As the air changes, so does the soil
A research team from the University of Innsbruck is also collaborating on the Upshift project. Their goal is to observe what happens to microorganisms living in soil from differing altitudes and how they interact with plants.
The combinations to be studied are varied, in some cases communities that are transported to simulated higher altitudes but with the same plants they are used to living with, are investigated. In others, the microorganisms themselves are kept at the same altitude (2,500 meters) but with plants which come from lower altitudes.
Each pot is marked with an acronym written in marker pen; each acronym meticulously written on a chart. Then the seedlings are distributed into the four small climatic chambers of the terraXcube, and the doors close.
The climatic parameters set in the chambers are aligned with those measured in nature at monitoring stations at the LTER site operated by Eurac Research in the Mazia valley.
Each plant is given 30ml of water per day, the temperature varies between a minimum of 12 °C to a maximum of 24 °C and light intensity (dark at night and fluctuating between 10 and 85 percent during the day) is kept the same in all the chambers. The only variable: the pressure which simulates that of 260 m.a.s.l ̶ Bolzano’s altitude as well as altitudes of 1,500, 2,500 and 4,000 m, respectively. “The highest simulated altitude is markedly exaggerated, in nature plants will not migrate that high, but we need it to take the plant’s reactions to the extreme to see what happens,” clarifies Bouchra El Omari. “The data we are most interested in is that from the 2,500 m.a.s.l mark, an altitude at which both clover and pilosella are likely to reach in the near future.”
“Clover saw a decrease in chlorophyll content in the first two weeks and then recovered in the following weeks.”
Silvia Lembo
After a week of settling in, measurements begin to assess how the plants have responded to the stress of change. El Omari, Lembo and colleagues, get to work. Using various instruments, they measure how much the leaves have grown, the chlorophyll content, and vapor exchange with the environment. They then carefully insert the data gathered into the excel table.

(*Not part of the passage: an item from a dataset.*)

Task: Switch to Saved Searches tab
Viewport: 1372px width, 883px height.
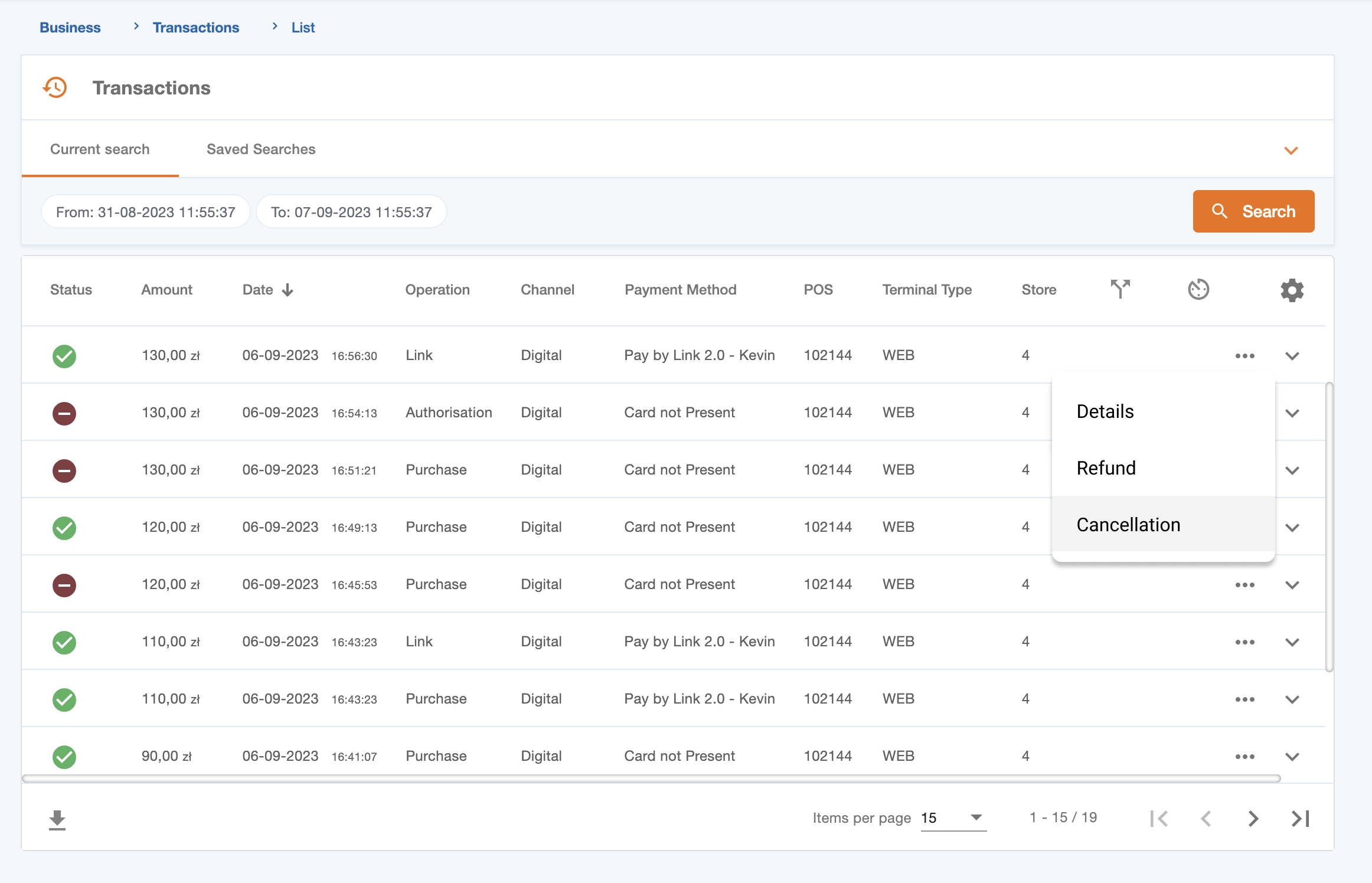Action: [x=261, y=149]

During the day, plants “breathe in” carbon dioxide and “breathe out” water vapor. The hypothesis is that the lower pressure at high altitude causes the plants to exhale more water vapor, they are more dehydrated, and their growth is impaired.
Last year the working group had already carried out a battery of similar tests, with clover and paléo rupestre (Brachypodium rupestre), a type of grass. “Both species ̶ particularly paleo, have proven to be resilient and hardy. At lower elevations we did not record major changes in any of the altitude parameters except at 4,000 m.a.s.l where we observed a general decrease in biomass. Clover saw a decrease in chlorophyll content in the first two weeks and then recovered in the following weeks at an altitude of 4,000m. ” Lembo says. “However, it is essential to repeat the tests to validate the results, and for the same reason we have placed the plants sampled in the wild, as a control species alongside a greenhouse-grown species: the common Arabidopsis, Arabidopsis thaliana.” And with this Lembo bids us farewell, closing the door of the climate simulator.
Final publication of results is expected by the end of 2024.